Letter to the editor: Mental crises

To the editor:

As we enter the most sacred and joyous season of the Christian calendar, one local congregation had the very somber and depressing duty to memorialize and bury the earthly remains of an 18-year-old member that took his own life. We can’t overestimate the emotional cost to the family and the congregation.

Meanwhile, an emotionally disturbed youth is about to be tried as an adult for the murder of his grandmother. His condition was known, but apparently nobody acted to provide a safe sanctuary for him where he could receive treatment.

Weeks earlier a distraught woman entered a local church to seek help as she felt herself slipping into a psychotic episode. Church staff and volunteers scrambled to try to get her immediate help. While they kept trying, the woman wandered off and a few hours later murdered a family member.
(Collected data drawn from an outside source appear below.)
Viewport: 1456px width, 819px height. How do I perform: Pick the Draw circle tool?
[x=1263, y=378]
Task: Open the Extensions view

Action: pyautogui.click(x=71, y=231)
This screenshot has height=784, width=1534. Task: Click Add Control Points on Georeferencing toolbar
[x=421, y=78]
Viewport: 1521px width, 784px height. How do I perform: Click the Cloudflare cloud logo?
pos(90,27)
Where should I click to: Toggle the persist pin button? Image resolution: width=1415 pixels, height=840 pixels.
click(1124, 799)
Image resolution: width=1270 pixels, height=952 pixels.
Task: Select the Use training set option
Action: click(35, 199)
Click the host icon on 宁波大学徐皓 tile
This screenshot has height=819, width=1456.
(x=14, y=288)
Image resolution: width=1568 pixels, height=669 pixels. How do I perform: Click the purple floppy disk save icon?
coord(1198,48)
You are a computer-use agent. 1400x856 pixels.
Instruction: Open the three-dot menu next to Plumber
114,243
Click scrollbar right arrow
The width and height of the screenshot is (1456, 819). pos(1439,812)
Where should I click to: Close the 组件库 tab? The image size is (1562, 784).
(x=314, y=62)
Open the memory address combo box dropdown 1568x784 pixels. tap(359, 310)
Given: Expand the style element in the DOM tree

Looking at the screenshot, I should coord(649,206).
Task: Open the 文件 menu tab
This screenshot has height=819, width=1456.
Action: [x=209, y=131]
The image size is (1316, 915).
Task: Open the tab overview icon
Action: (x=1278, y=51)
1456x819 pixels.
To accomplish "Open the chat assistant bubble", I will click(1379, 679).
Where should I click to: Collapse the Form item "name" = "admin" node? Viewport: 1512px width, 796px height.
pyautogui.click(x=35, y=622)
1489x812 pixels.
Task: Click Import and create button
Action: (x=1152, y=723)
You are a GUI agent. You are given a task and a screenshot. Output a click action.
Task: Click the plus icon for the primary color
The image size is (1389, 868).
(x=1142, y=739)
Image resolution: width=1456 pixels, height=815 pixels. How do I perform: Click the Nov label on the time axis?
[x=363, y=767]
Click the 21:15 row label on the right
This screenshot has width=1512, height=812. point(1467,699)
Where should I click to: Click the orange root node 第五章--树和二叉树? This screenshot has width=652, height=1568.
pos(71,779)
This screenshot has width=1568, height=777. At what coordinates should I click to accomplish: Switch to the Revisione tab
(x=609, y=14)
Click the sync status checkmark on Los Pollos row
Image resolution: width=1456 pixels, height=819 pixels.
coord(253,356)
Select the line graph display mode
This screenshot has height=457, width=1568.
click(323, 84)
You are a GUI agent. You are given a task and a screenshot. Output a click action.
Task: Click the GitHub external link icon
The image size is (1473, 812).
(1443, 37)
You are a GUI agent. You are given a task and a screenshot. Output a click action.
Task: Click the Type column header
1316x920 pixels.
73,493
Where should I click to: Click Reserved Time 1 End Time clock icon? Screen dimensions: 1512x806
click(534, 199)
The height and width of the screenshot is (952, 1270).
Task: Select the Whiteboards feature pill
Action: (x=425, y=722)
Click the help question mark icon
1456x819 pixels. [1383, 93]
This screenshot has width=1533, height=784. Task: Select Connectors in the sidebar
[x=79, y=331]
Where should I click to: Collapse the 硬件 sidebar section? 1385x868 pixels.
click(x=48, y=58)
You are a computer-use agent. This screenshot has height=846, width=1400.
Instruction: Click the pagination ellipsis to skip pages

The list gets longer and more gruesome. Since 2004, Douglas County has averaged over 13 suicides per year and the rate is increasing.

Meanwhile, the extremely high cost of testing mentally disturbed murder suspects, holding hearings and trials, appeals and lengthy incarceration is skyrocketing. Proper early intervention and timely treatment provide a lower cost, more humane and appropriate way for our county to handle mental illness of all types, including addiction.

I urge all citizen to demand that the Mental Health Crisis Center be separated from the jail expansion issue and started immediately.